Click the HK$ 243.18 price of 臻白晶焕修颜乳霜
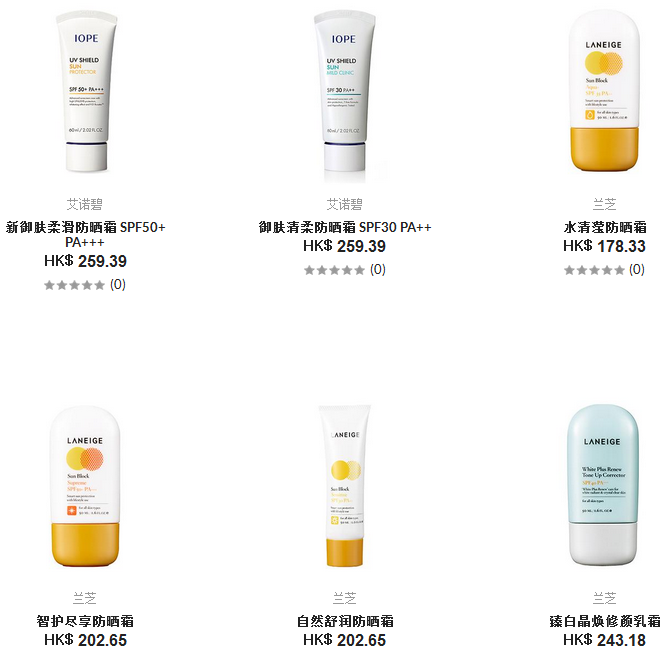604,640
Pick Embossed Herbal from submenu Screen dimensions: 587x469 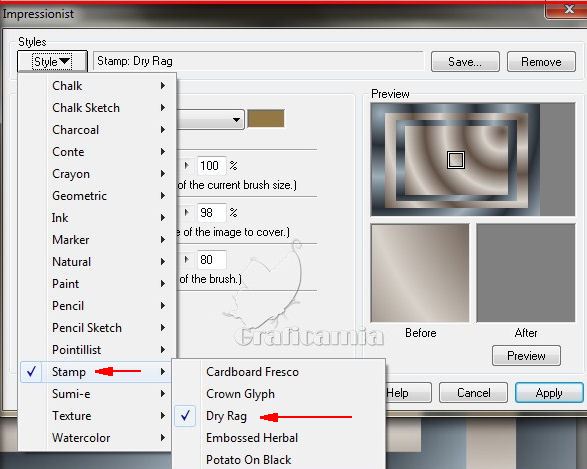(252, 438)
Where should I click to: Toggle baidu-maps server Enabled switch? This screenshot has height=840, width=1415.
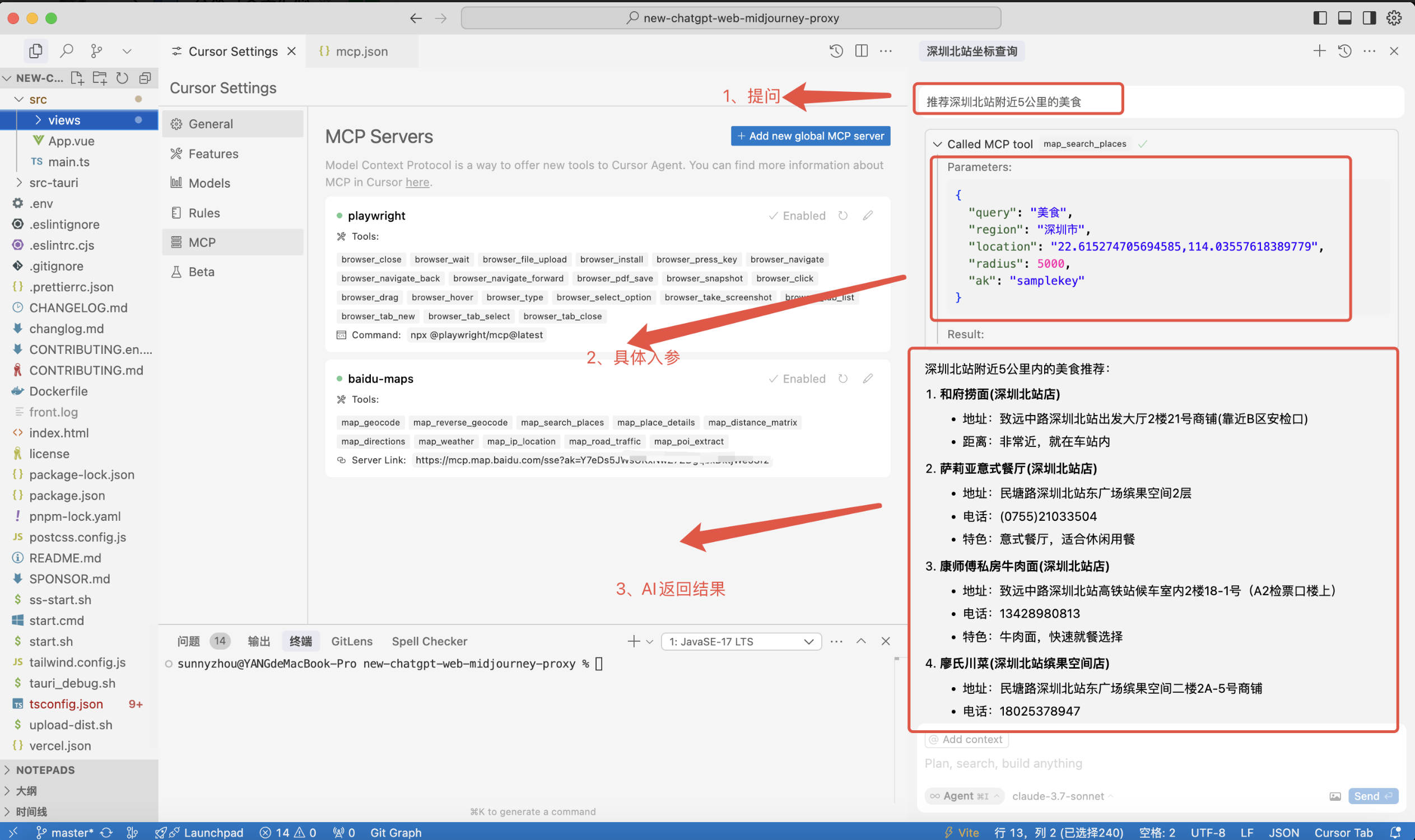pos(797,379)

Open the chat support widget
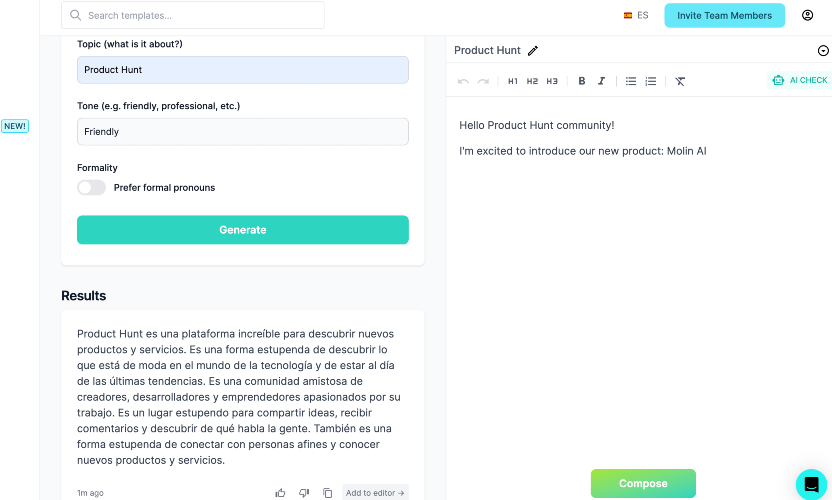pos(811,484)
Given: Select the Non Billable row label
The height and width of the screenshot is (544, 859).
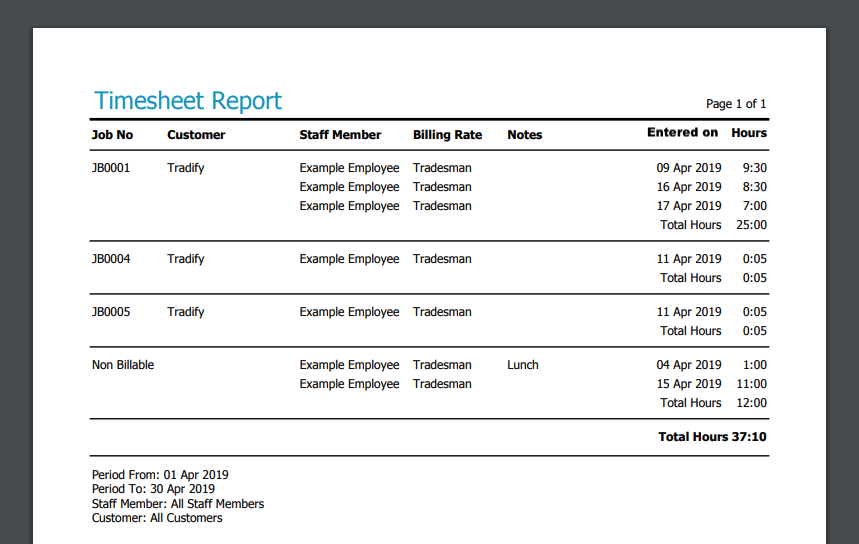Looking at the screenshot, I should 123,365.

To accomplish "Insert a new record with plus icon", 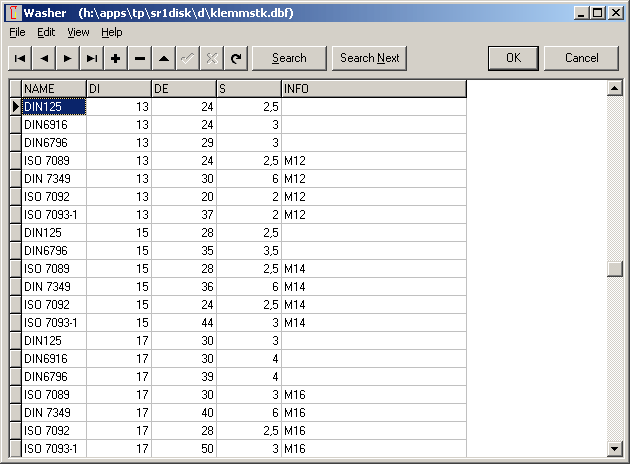I will click(x=116, y=58).
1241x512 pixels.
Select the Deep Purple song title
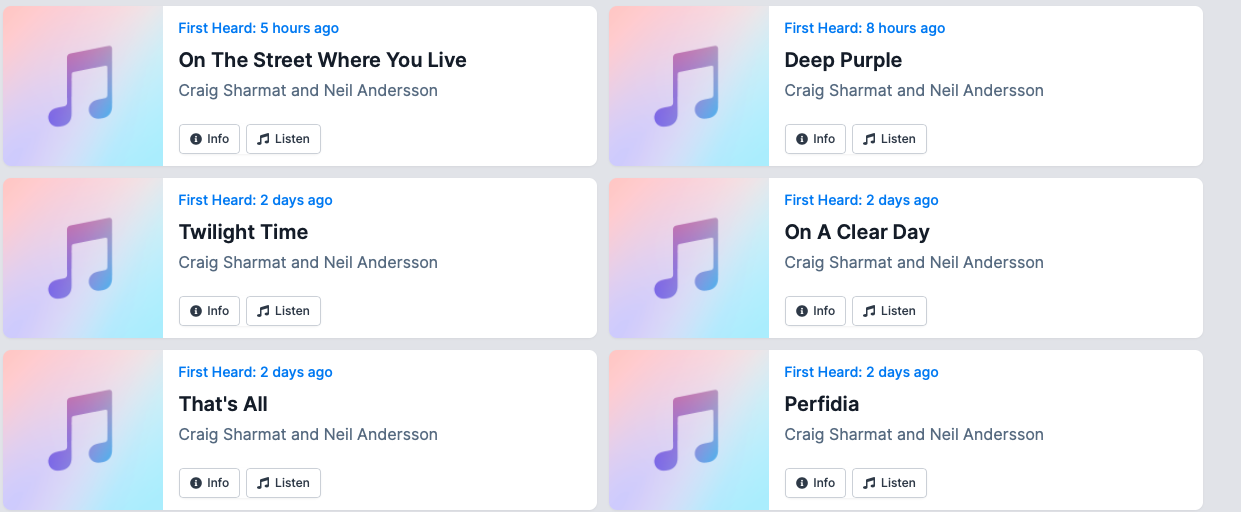843,60
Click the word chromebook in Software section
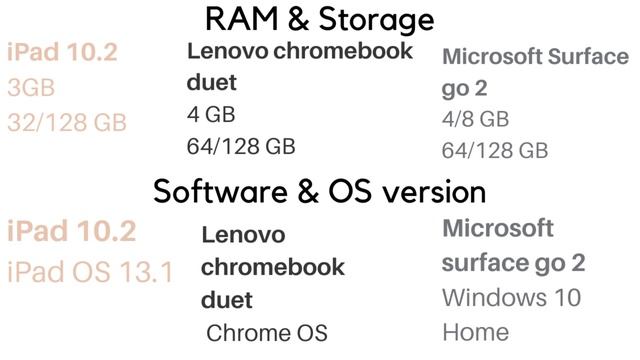The width and height of the screenshot is (640, 360). tap(273, 267)
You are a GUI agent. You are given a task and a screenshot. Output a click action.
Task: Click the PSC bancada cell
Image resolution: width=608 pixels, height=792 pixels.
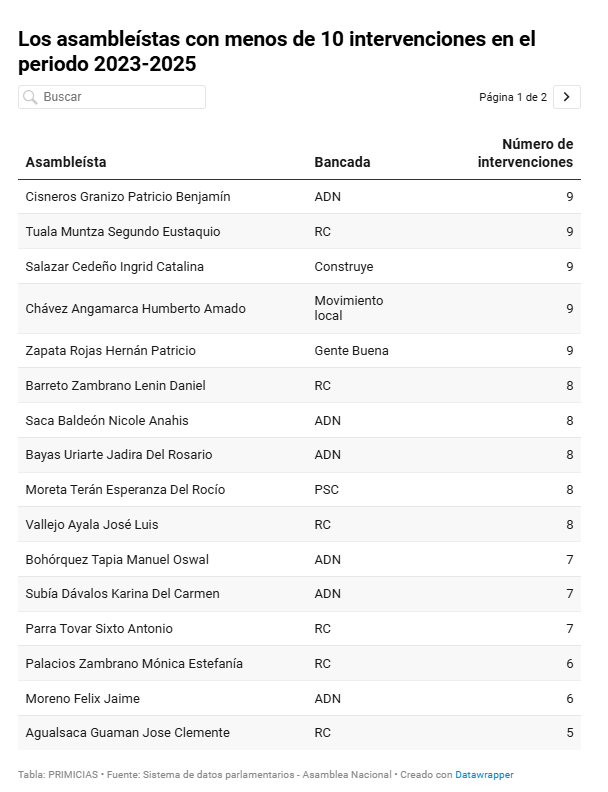tap(327, 489)
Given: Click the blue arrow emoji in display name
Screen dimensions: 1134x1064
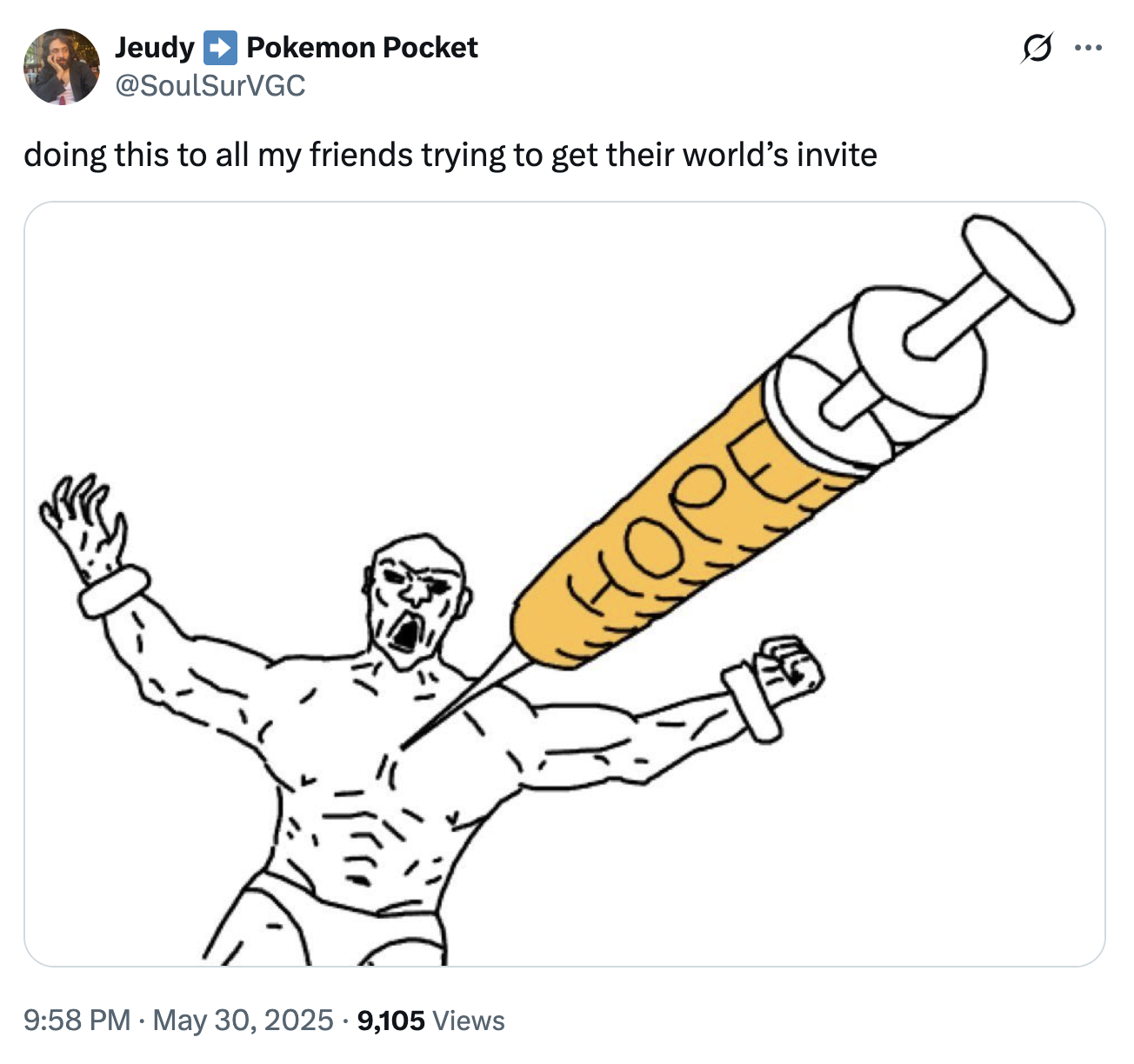Looking at the screenshot, I should point(220,48).
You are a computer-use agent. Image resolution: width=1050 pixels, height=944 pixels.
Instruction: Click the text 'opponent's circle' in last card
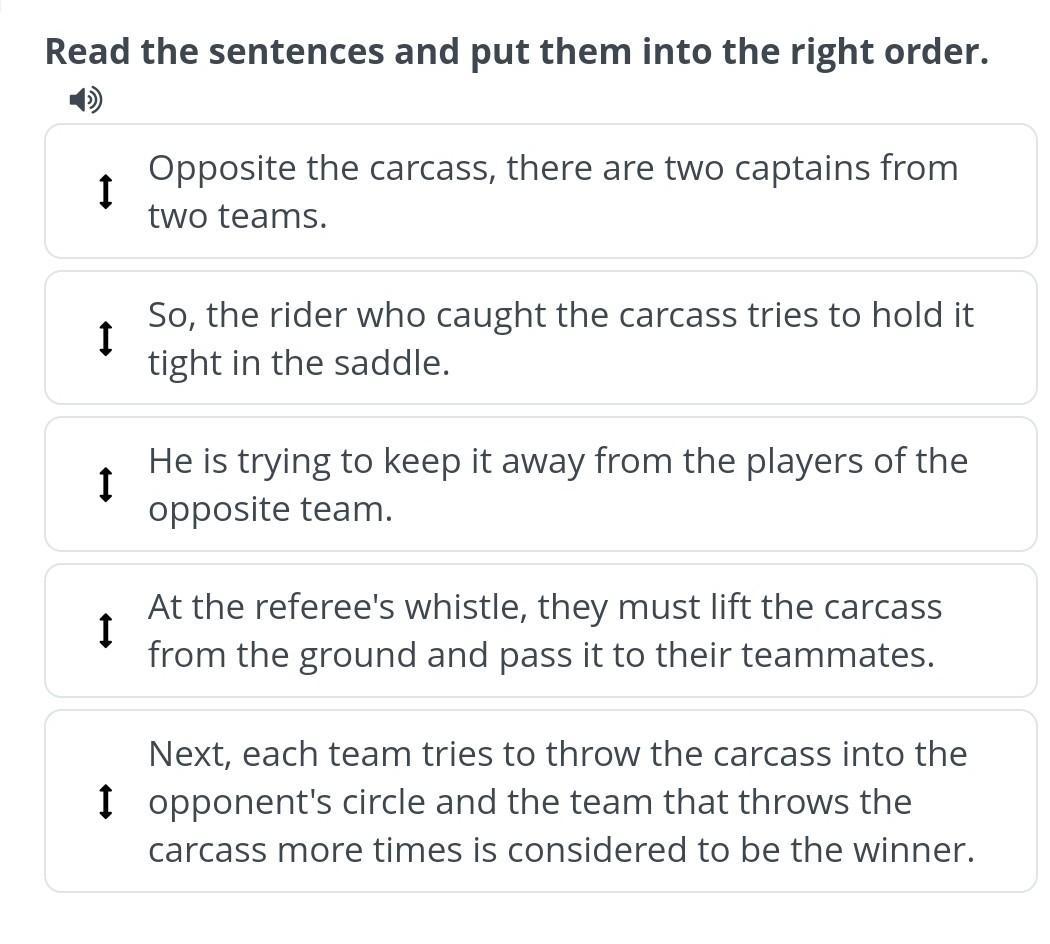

◆ BRIEF:
Copy the records word for word, starting at the line with "You are a GUI" and continuing up to and including the line with "Looking at the screenshot, I should point(220,48).". Omit the pictures.

◆ WRITTEN ANSWER:
You are a GUI agent. You are given a task and a screenshot. Output a click action.
Task: Click the PSC bancada cell
Image resolution: width=608 pixels, height=792 pixels.
tap(327, 489)
Given: Click the blue arrow emoji in display name
Screen dimensions: 1134x1064
Looking at the screenshot, I should point(220,48).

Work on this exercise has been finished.